Collected data entries:
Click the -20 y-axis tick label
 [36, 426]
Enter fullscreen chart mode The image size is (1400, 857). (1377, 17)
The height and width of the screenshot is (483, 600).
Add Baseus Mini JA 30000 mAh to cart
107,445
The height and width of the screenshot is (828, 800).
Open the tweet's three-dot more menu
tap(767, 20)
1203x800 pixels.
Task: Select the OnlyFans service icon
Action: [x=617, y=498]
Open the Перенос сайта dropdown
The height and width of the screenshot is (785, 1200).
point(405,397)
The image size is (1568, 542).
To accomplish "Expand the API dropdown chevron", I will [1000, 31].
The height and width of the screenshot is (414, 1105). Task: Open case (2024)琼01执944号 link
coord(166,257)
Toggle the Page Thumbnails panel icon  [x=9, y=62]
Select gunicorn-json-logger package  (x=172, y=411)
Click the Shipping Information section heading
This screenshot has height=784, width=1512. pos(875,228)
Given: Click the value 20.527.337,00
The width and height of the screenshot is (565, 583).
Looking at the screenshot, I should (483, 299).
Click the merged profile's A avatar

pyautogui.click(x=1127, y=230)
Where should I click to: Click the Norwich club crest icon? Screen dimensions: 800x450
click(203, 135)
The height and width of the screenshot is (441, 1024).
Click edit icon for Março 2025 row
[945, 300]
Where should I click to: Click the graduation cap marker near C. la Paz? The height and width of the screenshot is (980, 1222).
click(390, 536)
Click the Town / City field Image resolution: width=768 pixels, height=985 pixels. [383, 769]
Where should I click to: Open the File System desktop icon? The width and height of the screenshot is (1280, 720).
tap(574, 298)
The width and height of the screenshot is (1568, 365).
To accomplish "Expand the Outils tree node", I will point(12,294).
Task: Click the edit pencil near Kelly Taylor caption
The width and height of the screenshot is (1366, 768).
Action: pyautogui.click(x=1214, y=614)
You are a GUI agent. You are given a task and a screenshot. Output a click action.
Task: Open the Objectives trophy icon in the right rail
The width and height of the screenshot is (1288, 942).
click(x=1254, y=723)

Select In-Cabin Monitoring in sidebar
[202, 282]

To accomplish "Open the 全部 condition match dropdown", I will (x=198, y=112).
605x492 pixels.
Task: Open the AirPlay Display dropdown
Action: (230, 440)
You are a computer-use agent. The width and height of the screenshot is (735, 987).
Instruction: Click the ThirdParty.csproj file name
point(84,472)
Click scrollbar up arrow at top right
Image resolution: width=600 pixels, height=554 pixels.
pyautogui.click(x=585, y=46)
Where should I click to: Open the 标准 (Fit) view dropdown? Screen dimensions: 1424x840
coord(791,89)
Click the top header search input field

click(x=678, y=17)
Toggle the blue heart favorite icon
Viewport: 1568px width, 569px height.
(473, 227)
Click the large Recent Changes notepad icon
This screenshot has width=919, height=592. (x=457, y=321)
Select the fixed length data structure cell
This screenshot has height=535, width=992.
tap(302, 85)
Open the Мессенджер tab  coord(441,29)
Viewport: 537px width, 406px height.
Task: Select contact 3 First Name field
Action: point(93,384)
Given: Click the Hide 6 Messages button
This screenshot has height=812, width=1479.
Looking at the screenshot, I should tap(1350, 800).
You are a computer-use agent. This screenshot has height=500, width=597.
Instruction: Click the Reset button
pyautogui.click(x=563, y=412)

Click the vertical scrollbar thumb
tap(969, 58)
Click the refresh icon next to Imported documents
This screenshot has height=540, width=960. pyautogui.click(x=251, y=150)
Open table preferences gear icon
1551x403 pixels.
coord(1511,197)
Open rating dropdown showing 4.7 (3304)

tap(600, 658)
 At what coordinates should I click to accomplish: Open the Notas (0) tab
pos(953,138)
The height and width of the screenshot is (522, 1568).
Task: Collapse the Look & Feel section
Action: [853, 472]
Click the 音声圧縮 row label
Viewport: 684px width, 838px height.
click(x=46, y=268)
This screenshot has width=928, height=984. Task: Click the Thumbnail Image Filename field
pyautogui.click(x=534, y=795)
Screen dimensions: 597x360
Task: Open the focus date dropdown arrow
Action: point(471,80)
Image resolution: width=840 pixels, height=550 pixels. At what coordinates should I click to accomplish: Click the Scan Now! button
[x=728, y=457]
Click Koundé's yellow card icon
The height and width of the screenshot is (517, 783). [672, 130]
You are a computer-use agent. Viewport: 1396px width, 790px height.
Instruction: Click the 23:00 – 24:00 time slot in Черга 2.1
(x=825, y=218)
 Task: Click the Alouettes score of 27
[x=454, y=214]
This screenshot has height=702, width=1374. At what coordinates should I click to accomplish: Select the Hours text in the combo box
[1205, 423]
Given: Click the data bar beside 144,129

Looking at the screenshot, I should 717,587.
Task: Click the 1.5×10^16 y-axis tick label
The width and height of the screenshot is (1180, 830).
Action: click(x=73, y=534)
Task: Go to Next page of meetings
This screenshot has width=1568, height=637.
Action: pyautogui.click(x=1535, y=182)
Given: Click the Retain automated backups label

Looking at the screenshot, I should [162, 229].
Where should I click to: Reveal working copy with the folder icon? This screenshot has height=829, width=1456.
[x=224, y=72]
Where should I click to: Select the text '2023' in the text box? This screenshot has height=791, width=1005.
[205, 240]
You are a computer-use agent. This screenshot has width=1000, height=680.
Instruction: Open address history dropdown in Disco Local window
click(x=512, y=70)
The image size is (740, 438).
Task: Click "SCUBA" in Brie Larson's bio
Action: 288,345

→ **Directions**
Every entry must come back exactly as written above.

→ **Answer space**
Click the -20 y-axis tick label
 [36, 426]
Enter fullscreen chart mode The image size is (1400, 857). (1377, 17)
The height and width of the screenshot is (483, 600).
Add Baseus Mini JA 30000 mAh to cart
107,445
The height and width of the screenshot is (828, 800).
Open the tweet's three-dot more menu
tap(767, 20)
1203x800 pixels.
Task: Select the OnlyFans service icon
Action: [x=617, y=498]
Open the Перенос сайта dropdown
The height and width of the screenshot is (785, 1200).
point(405,397)
The image size is (1568, 542).
To accomplish "Expand the API dropdown chevron", I will [1000, 31].
The height and width of the screenshot is (414, 1105). Task: Open case (2024)琼01执944号 link
coord(166,257)
Toggle the Page Thumbnails panel icon  [x=9, y=62]
Select gunicorn-json-logger package  (x=172, y=411)
Click the Shipping Information section heading
This screenshot has height=784, width=1512. pos(875,228)
Given: Click the value 20.527.337,00
The width and height of the screenshot is (565, 583).
Looking at the screenshot, I should (483, 299).
Click the merged profile's A avatar

pyautogui.click(x=1127, y=230)
Where should I click to: Click the Norwich club crest icon? Screen dimensions: 800x450
click(203, 135)
The height and width of the screenshot is (441, 1024).
Click edit icon for Março 2025 row
[945, 300]
Where should I click to: Click the graduation cap marker near C. la Paz? The height and width of the screenshot is (980, 1222).
click(390, 536)
Click the Town / City field Image resolution: width=768 pixels, height=985 pixels. [383, 769]
Where should I click to: Open the File System desktop icon? The width and height of the screenshot is (1280, 720).
tap(574, 298)
The width and height of the screenshot is (1568, 365).
To accomplish "Expand the Outils tree node", I will point(12,294).
Task: Click the edit pencil near Kelly Taylor caption
The width and height of the screenshot is (1366, 768).
Action: pyautogui.click(x=1214, y=614)
You are a GUI agent. You are given a task and a screenshot. Output a click action.
Task: Open the Objectives trophy icon in the right rail
The width and height of the screenshot is (1288, 942).
click(x=1254, y=723)

Select In-Cabin Monitoring in sidebar
[202, 282]

To accomplish "Open the 全部 condition match dropdown", I will (x=198, y=112).
605x492 pixels.
Task: Open the AirPlay Display dropdown
Action: (230, 440)
You are a computer-use agent. The width and height of the screenshot is (735, 987).
Instruction: Click the ThirdParty.csproj file name
point(84,472)
Click scrollbar up arrow at top right
Image resolution: width=600 pixels, height=554 pixels.
pyautogui.click(x=585, y=46)
Where should I click to: Open the 标准 (Fit) view dropdown? Screen dimensions: 1424x840
coord(791,89)
Click the top header search input field

click(x=678, y=17)
Toggle the blue heart favorite icon
Viewport: 1568px width, 569px height.
(473, 227)
Click the large Recent Changes notepad icon
This screenshot has width=919, height=592. (x=457, y=321)
Select the fixed length data structure cell
This screenshot has height=535, width=992.
tap(302, 85)
Open the Мессенджер tab  coord(441,29)
Viewport: 537px width, 406px height.
Task: Select contact 3 First Name field
Action: point(93,384)
Given: Click the Hide 6 Messages button
This screenshot has height=812, width=1479.
Looking at the screenshot, I should tap(1350, 800).
You are a computer-use agent. This screenshot has height=500, width=597.
Instruction: Click the Reset button
pyautogui.click(x=563, y=412)

Click the vertical scrollbar thumb
tap(969, 58)
Click the refresh icon next to Imported documents
This screenshot has height=540, width=960. pyautogui.click(x=251, y=150)
Open table preferences gear icon
1551x403 pixels.
coord(1511,197)
Open rating dropdown showing 4.7 (3304)

tap(600, 658)
 At what coordinates should I click to accomplish: Open the Notas (0) tab
pos(953,138)
The height and width of the screenshot is (522, 1568).
Task: Collapse the Look & Feel section
Action: [853, 472]
Click the 音声圧縮 row label
Viewport: 684px width, 838px height.
click(x=46, y=268)
This screenshot has width=928, height=984. Task: Click the Thumbnail Image Filename field
pyautogui.click(x=534, y=795)
Screen dimensions: 597x360
Task: Open the focus date dropdown arrow
Action: point(471,80)
Image resolution: width=840 pixels, height=550 pixels. At what coordinates should I click to accomplish: Click the Scan Now! button
[x=728, y=457]
Click Koundé's yellow card icon
The height and width of the screenshot is (517, 783). [672, 130]
You are a computer-use agent. Viewport: 1396px width, 790px height.
Instruction: Click the 23:00 – 24:00 time slot in Черга 2.1
(x=825, y=218)
 Task: Click the Alouettes score of 27
[x=454, y=214]
This screenshot has height=702, width=1374. At what coordinates should I click to accomplish: Select the Hours text in the combo box
[1205, 423]
Given: Click the data bar beside 144,129

Looking at the screenshot, I should 717,587.
Task: Click the 1.5×10^16 y-axis tick label
The width and height of the screenshot is (1180, 830).
Action: click(x=73, y=534)
Task: Go to Next page of meetings
This screenshot has width=1568, height=637.
Action: pyautogui.click(x=1535, y=182)
Given: Click the Retain automated backups label

Looking at the screenshot, I should [162, 229].
Where should I click to: Reveal working copy with the folder icon? This screenshot has height=829, width=1456.
[x=224, y=72]
Where should I click to: Select the text '2023' in the text box? This screenshot has height=791, width=1005.
[205, 240]
You are a computer-use agent. This screenshot has width=1000, height=680.
Instruction: Open address history dropdown in Disco Local window
click(x=512, y=70)
The image size is (740, 438).
Task: Click "SCUBA" in Brie Larson's bio
Action: 288,345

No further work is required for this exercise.